As a reporter I've been covering global health issues for about 15 years. For most of that time, the talk has been all about HIV, TB, and malaria. Lately, neglected tropical diseases, cardiovascular diseases and diabetes have joined the mix.
But cancer? Are people in poor countries even living long enough to get it? Isn't cancer a disease of the affluent?
A little research exposed a lot of my misconceptions. Here's a statistic that Lawrence Corey, head of Fred Hutchinson Cancer Research Center in Seattle, is fond of citing:
More people die of cancer than from HIV, TB and malaria combined, and two thirds of those deaths are in the developing world.
This startling, and almost completely unreported phenomenon has inspired a three week, three country reporting project to find out more. I'll be looking at cancer issues in Uganda, India and Haiti. How do people experience cancer when they have no money for care, or when no care is available? What are the causes of cancer in the developing world? Are there inexpensive ways of detecting and treating cancer, and are these ways acceptable to the populations they're aimed at? What about cancer pain? And are things getting better–or worse?
Life spans are increasing around the world so people are living long enough to get cancer. They're smoking more–up to 70 percent of adult men in China smoke. Pediatric cancers are a rising concern as well. For example, while Burkitt's lymphoma is rare and treatable in the US, it hits kids hard in east Africa, and both the Hutch and a Seattle-based NGO are trying to figure out how to save them. Meanwhile, treatments for some cancers–cervical cancer, for instance–cost less than HIV treatment. And the hunt for less expensive treatments might benefit people in richer countries as well.
Stop one on my journey: Kampala, Uganda, where the Hutch is partnering with the Uganda Cancer Institute to build a research and clinical facility. I'll be checking out the challenges they face and talking to women who, like me, have survived breast cancer, to see how their experiences compare with mine. My guess is I had it much, much easier. I'm also going to check out the Hutch's efforts to learn more about the connection between viruses and cancer–an estimated 20 percent of cancers worldwide are caused by viruses.
In India I'll be looking at a new screening and treatment process for cervical cancer, a cancer that is completely curable if caught, but that kills 73,000 women in India each year. I'll also be talking to leaders in a global effort to get health systems to deal with cancer pain in those who can't be cured.
And in Haiti I'm going to see how Paul Farmer's Partners in Health group is treating cancer at a primary care level.
Journalist Amy Goodman once offered this advice to reporters: Go to where the silence is, and say something.

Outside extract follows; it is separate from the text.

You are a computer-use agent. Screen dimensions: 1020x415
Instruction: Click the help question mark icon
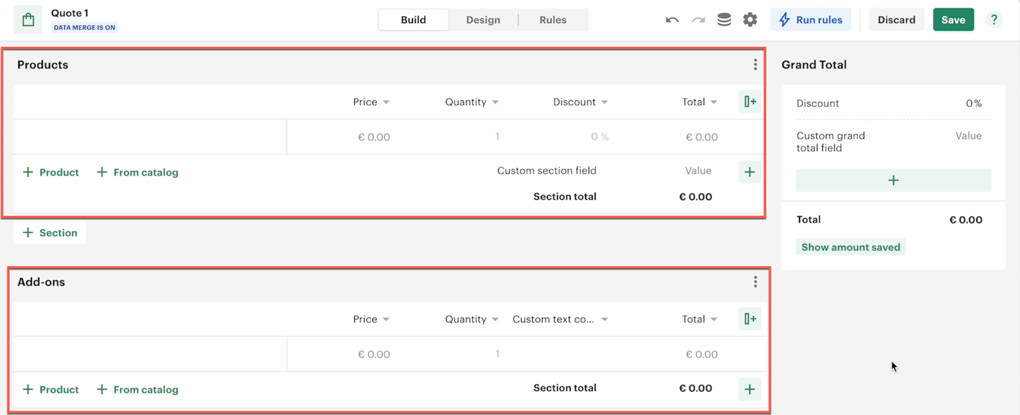(994, 20)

I'm sure when I get to these places they won't be silent–the silence is more a matter of what the rest of the world knows.
The Pulitzer Center on Crisis Reporting is supporting my travel on this project, and I'll be doing radio stories for Public Radio International's The World and KUOW, and maybe a print piece or two. All of this work, along with more behind the scenes blogs like this one, will be aggregated on The Common Language Project website.
My challenge as a storyteller will be to tell you something about the developing world without making you think, "Oh no, one more depressing thing about poor countries."
I hope you'll take away greater knowledge of the state of global health (at least, greater than mine a few months ago, before I started work on this project!), as well as a sense of what is being done, and what still needs to be done, to tackle this problem.